* _ASSIGNED TASK_: Your answer should consist only of the lines below from the one with "You are a computer-use" through the one with "Instruction: Click the Share arrow on video", copied exactly.

* _EXERCISE MATERIAL_:
------------------------

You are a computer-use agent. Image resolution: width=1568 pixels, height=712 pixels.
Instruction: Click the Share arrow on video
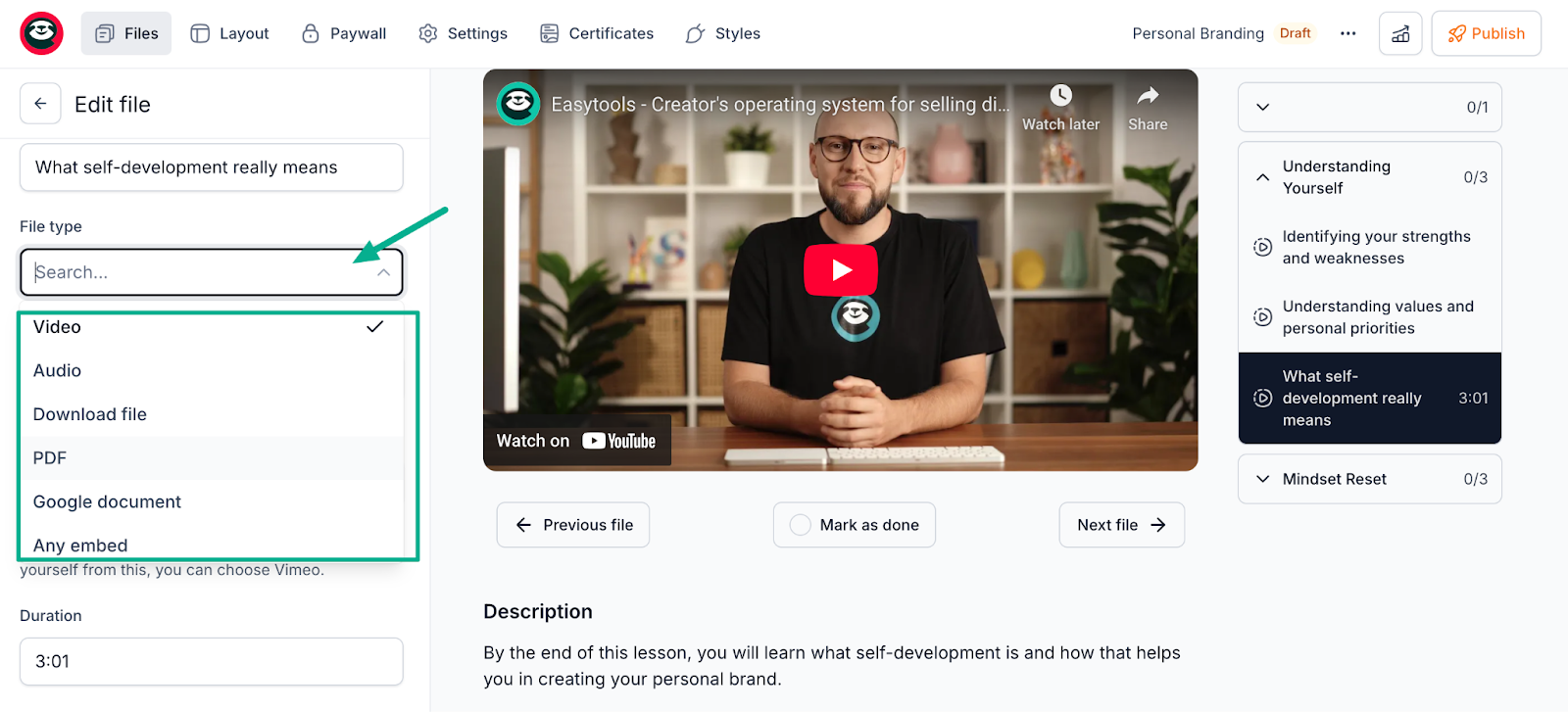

------------------------

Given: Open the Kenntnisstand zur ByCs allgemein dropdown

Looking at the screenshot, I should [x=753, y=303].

------------------------

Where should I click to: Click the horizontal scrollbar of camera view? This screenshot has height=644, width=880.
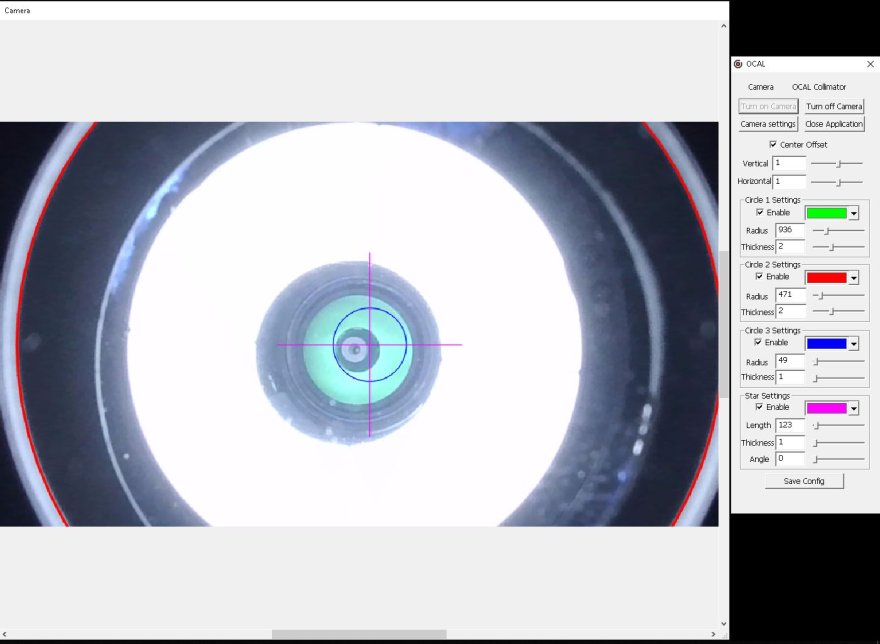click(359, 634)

------------------------

* _ANSWER TO THIS EXERCISE_:
You are a computer-use agent. Image resolution: width=1568 pixels, height=712 pixels.
Instruction: Click the Share arrow on video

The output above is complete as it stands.